Quantitative real-time PCR analysis
Total RNA from Col-0, Stw-0, and Or-0 seedlings (1-, 2-, and 3-week-old)
and leaves (4-, 5-, and 6-week-old plants) was isolated and purified
using RNeasy Plant Mini Kit (Qiagen) following the manufacturer’s
instructions. RNA concentration and purity were verified using a
NanoDropTM 1000 Spectrophotometr (Thermo Scientific,
Walthman, MA).

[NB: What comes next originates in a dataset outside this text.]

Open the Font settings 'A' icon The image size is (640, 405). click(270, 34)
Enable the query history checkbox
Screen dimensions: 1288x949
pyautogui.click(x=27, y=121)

RNA was treated with RNase-free DNase I (Thermo
Scientific) according to the manufacturer’s instructions. 160 ng RNA per
each sample was used for first-strand synthesis using
SuperScriptTM II First-Strand Synthesis System for
RT-PCR (Thermo Scientific) and oligo-dT primers according to the
manufacturer’s procedure. 2 µl of cDNA was used for real-time PCR
analysis, using 0.6 µl each of gene-specific primers listed in Table S10
in a total volume of 20 µl of Luminaris HiGreen High ROX qPCR Master Mix
(Thermo Scientific) in a real-time thermal cycler STEPOnePlus (A&B
Applied Biosystems, Waltham, MA) as instructed. Statistical analysis was
performed using Annova with a post-hoc Turkey test.